Director J Lee Thompson’s 1962 historical romantic adventure Taras Bulba stars Tony Curtis and Yul Brynner, who gets the title role of Cossack chieftain Taras Bulba, who helps the Poles defeat the Turks in the 16th century Ukraine, in this rousing historical epic story of the Cossacks’ fight for freedom from the Poles.
The uneasy alliance between the two nations turns to tragedy when Brynner’s son Andrei (Tony Curtis) falls in love with Polish aristocrat Natalie Dubrov (Christine Kaufmann) and turns against his father.

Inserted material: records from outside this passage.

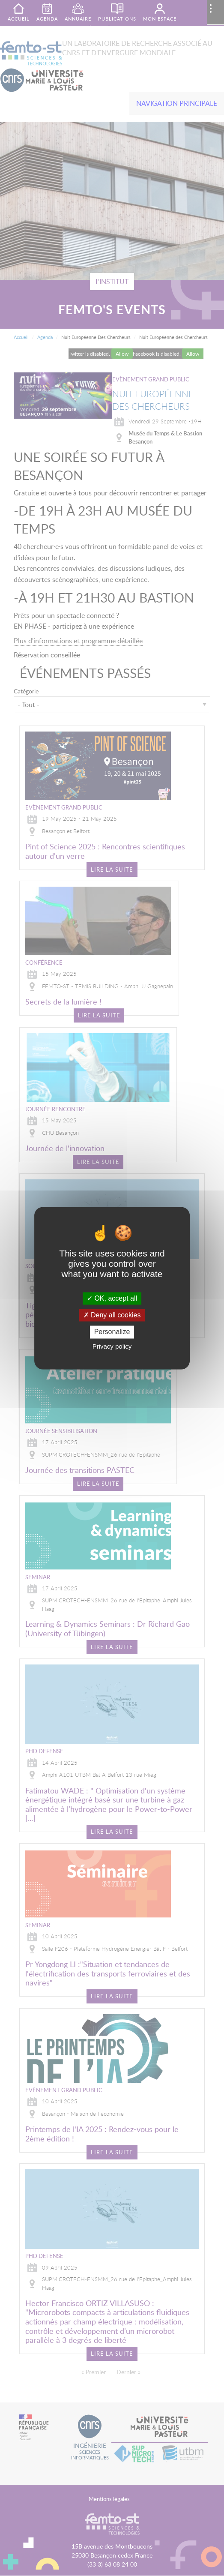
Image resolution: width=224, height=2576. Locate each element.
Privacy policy (112, 1346)
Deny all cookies (112, 1315)
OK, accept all (112, 1298)
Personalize (112, 1332)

Curtis is, er, unusually cast as a 16th-century Cossack but he is not implausible at all compared with a rampaging Brynner and all his teeming extras. Director Thompson’s epic is a noisy and rousing piece of old-style Hollywood, full of cannon fire, romantic nonsense and massed horsemen thundering across the plains.
Waldo Salt and Karl Tunberg’s rather lumpy, stodgy screenplay, based on a novel by Nicolai Gogol, is redeemed by a lavish production with more than 250 speaking actors and a cast of thousands, plus striking, first-rate cinematography in Eastmancolor by Joe MacDonald and a stirring music score by Franz Waxman, which was Oscar and Golden Globe nominated for Best Score, the film’s sole nominations.

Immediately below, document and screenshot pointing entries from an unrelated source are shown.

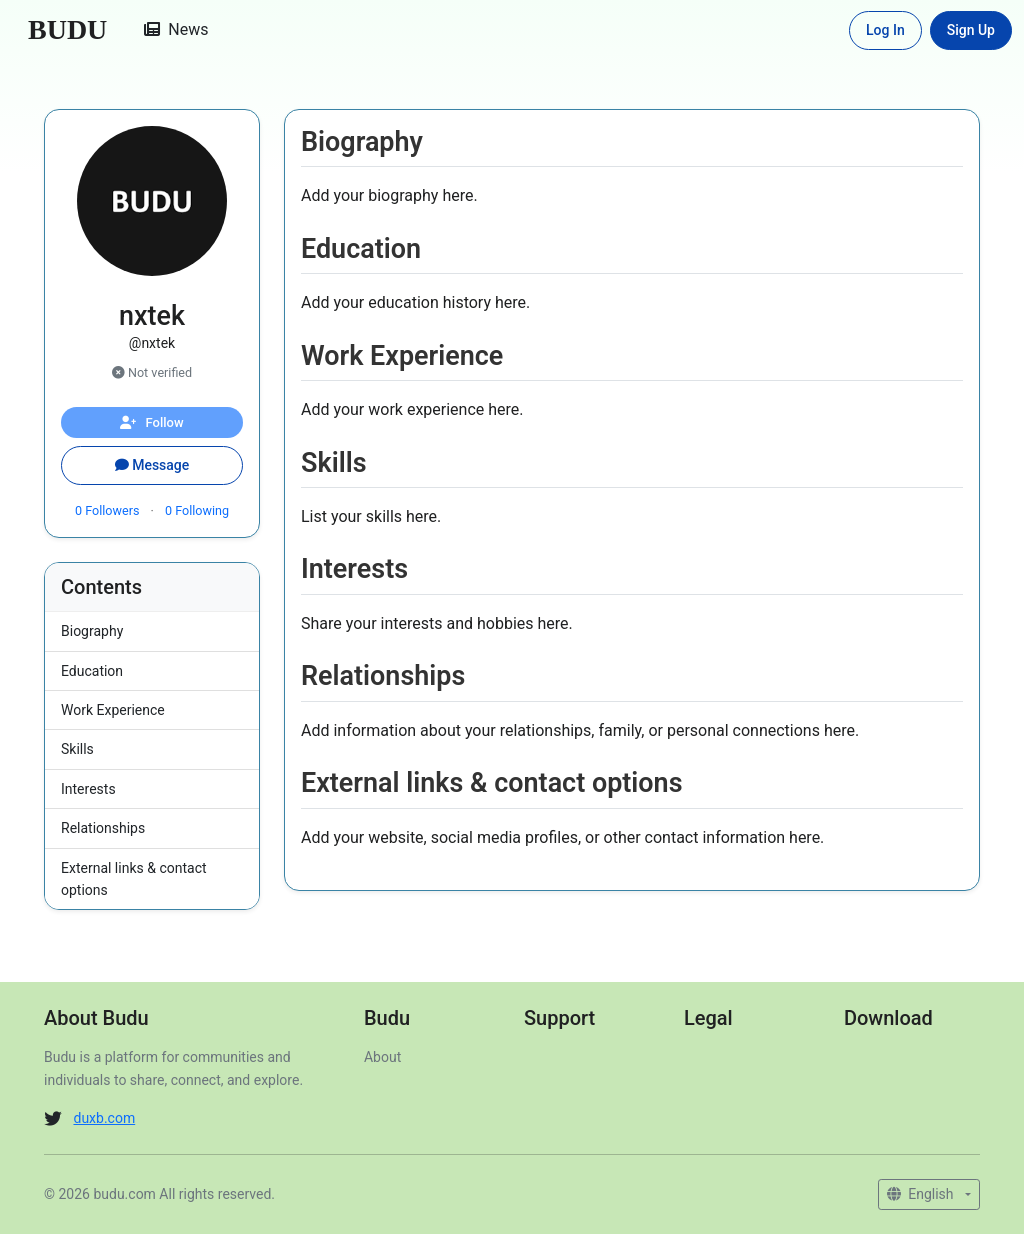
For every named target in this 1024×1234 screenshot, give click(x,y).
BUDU (67, 29)
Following (197, 510)
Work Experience (113, 710)
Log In (885, 30)
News (176, 29)
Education (92, 671)
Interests (88, 789)
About (382, 1057)
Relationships (103, 828)
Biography (92, 631)
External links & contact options (134, 879)
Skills (77, 749)
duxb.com (104, 1118)
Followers (109, 510)
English (922, 1194)
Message (152, 465)
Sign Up (971, 30)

Taras Bulba, is filmed in Salta, Argentina, as well as at Universal Studios and Walt Disney’s Golden Oak Ranch in California, and based on a novel by Nicolai Gogol.
Also in the cast are Sam Wanamaker, Guy Rolfe, George Macready, Brad Dexter, Perry Lopez, Ilka Windish, Valdimir Sokoloff, Valdimir Irman, Abraham Sofaer, Mickey Finn, Richard Rust and Daniel Ocko.
It was expensive – $7,000,000 – and not terribly popular, taking $4,000,000 in the US.
The producers sought Jack Palance, who really was of Ukrainian descent, but he turned down the title role.
J Lee Thompson was coming straight off The Guns of Navarone and Cape Fear.
Christine Kaufmann met Tony Curtis on the set of Taras Bulba and they began dating when she was only 17. They were married from 8 February 1963 to 11 April 1968 (divorced, with two children. She won a Golden Globe for Most Promising Newcomer – Female for Town Without Pity (1961).